[Dataset entries]
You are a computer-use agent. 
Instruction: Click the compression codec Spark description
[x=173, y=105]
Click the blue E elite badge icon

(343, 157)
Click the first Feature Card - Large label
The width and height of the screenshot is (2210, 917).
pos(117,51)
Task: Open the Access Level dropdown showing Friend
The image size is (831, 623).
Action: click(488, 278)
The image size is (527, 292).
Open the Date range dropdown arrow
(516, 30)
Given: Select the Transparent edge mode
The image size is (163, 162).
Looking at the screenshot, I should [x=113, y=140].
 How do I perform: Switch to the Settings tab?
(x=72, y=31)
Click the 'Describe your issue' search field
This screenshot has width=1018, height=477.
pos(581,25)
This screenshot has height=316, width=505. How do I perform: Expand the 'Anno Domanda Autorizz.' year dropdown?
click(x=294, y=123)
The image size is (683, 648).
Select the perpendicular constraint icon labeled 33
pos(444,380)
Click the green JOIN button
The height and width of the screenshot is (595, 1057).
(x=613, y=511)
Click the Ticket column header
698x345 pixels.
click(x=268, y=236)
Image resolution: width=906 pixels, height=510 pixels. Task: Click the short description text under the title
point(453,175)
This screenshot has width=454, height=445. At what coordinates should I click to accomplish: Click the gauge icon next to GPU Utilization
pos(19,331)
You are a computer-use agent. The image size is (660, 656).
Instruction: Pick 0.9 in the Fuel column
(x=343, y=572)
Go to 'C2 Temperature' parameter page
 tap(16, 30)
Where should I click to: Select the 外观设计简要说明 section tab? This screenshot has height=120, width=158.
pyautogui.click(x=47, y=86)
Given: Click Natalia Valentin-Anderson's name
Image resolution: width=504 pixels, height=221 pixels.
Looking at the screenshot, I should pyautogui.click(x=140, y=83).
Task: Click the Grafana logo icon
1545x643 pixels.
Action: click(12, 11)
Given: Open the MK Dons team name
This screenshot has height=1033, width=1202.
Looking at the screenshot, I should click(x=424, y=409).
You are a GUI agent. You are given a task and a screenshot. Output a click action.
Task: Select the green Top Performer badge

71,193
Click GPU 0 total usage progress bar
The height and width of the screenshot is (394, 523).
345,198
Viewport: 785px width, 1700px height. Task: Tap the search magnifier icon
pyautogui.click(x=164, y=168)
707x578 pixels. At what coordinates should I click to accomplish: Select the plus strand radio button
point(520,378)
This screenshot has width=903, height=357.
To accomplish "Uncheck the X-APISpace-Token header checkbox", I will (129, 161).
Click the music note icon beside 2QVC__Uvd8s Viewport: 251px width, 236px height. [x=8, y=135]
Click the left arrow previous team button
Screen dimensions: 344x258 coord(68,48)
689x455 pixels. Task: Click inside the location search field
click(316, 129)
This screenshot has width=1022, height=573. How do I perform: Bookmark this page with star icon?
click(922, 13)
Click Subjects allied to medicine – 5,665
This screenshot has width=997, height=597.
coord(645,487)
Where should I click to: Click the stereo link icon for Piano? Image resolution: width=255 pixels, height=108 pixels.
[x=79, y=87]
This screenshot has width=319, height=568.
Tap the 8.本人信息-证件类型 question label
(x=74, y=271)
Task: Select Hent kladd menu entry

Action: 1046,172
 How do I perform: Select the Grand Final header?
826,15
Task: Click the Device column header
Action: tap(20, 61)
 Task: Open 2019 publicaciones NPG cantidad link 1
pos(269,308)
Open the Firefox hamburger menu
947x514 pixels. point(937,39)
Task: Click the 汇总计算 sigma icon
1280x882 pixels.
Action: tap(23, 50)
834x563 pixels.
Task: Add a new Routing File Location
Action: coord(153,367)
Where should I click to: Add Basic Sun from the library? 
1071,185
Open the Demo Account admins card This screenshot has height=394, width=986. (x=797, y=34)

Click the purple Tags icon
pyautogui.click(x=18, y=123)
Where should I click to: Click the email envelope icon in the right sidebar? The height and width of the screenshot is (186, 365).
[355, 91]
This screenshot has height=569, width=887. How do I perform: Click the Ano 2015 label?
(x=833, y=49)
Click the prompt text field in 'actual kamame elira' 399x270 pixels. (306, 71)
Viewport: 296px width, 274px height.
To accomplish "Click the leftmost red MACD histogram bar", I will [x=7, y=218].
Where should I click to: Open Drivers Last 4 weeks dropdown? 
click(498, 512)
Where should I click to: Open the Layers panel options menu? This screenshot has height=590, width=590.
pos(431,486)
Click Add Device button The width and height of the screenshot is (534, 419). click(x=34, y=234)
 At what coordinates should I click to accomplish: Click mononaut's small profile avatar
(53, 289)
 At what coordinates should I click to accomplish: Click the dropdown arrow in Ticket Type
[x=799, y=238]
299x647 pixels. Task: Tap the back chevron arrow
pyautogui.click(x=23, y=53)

Brief:
Write out exactly the lines that run from the one containing "Open the Demo" to the end of the records, both end lines included.

Solution to this exercise:
Open the Demo Account admins card This screenshot has height=394, width=986. (x=797, y=34)

Click the purple Tags icon
pyautogui.click(x=18, y=123)
Where should I click to: Click the email envelope icon in the right sidebar? The height and width of the screenshot is (186, 365).
[355, 91]
This screenshot has height=569, width=887. How do I perform: Click the Ano 2015 label?
(x=833, y=49)
Click the prompt text field in 'actual kamame elira' 399x270 pixels. (306, 71)
Viewport: 296px width, 274px height.
To accomplish "Click the leftmost red MACD histogram bar", I will [x=7, y=218].
Where should I click to: Open Drivers Last 4 weeks dropdown? 
click(498, 512)
Where should I click to: Open the Layers panel options menu? This screenshot has height=590, width=590.
pos(431,486)
Click Add Device button The width and height of the screenshot is (534, 419). click(x=34, y=234)
 At what coordinates should I click to accomplish: Click mononaut's small profile avatar
(53, 289)
 At what coordinates should I click to accomplish: Click the dropdown arrow in Ticket Type
[x=799, y=238]
299x647 pixels. Task: Tap the back chevron arrow
pyautogui.click(x=23, y=53)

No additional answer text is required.